_About this task_. Copy out exactly the lines below that run from the one holding "You are a GUI" to the one holding "YouTube (985, 833)", keeping both of those lines and no others.

Dataset excerpts

..............................

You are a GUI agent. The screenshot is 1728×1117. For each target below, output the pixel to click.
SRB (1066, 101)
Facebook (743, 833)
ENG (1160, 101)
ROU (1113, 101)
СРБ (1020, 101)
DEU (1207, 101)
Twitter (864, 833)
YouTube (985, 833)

..............................

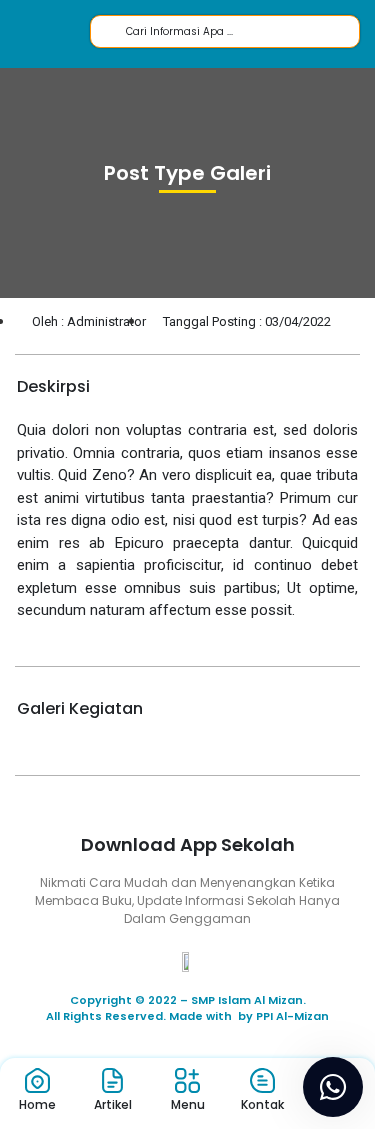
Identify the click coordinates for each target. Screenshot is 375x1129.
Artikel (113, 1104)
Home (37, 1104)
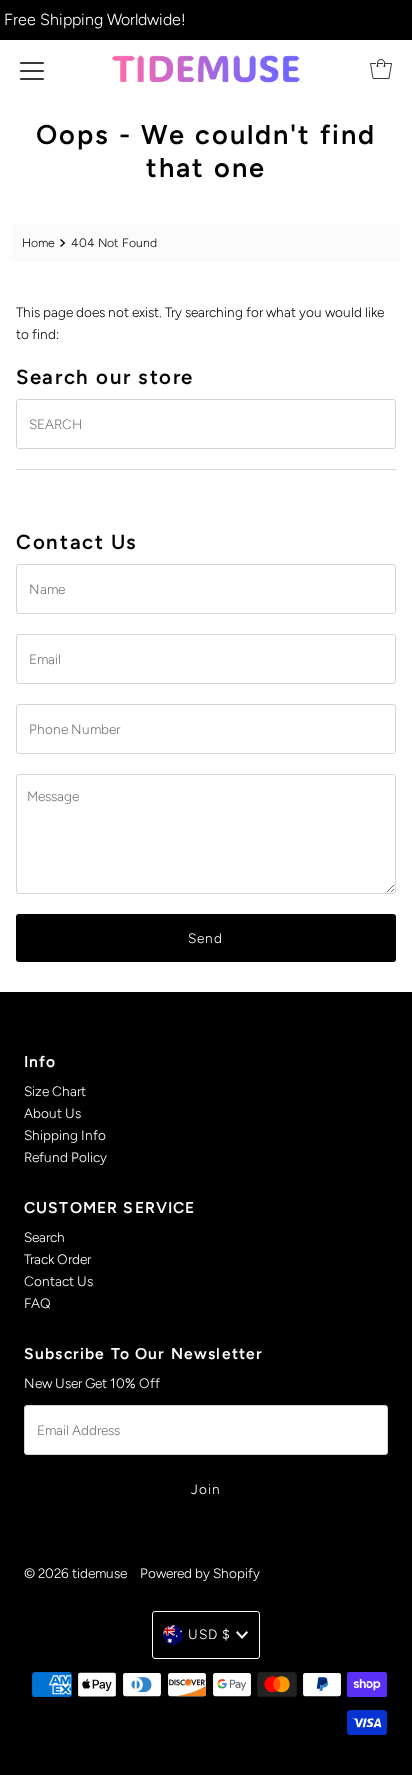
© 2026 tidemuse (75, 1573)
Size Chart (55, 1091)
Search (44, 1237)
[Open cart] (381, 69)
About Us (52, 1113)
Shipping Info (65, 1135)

..............................

_Problem solution_.
You are a GUI agent. The screenshot is 1728×1117. For each target below, output the pixel to click.
SRB (1066, 101)
Facebook (743, 833)
ENG (1160, 101)
ROU (1113, 101)
СРБ (1020, 101)
DEU (1207, 101)
Twitter (864, 833)
YouTube (985, 833)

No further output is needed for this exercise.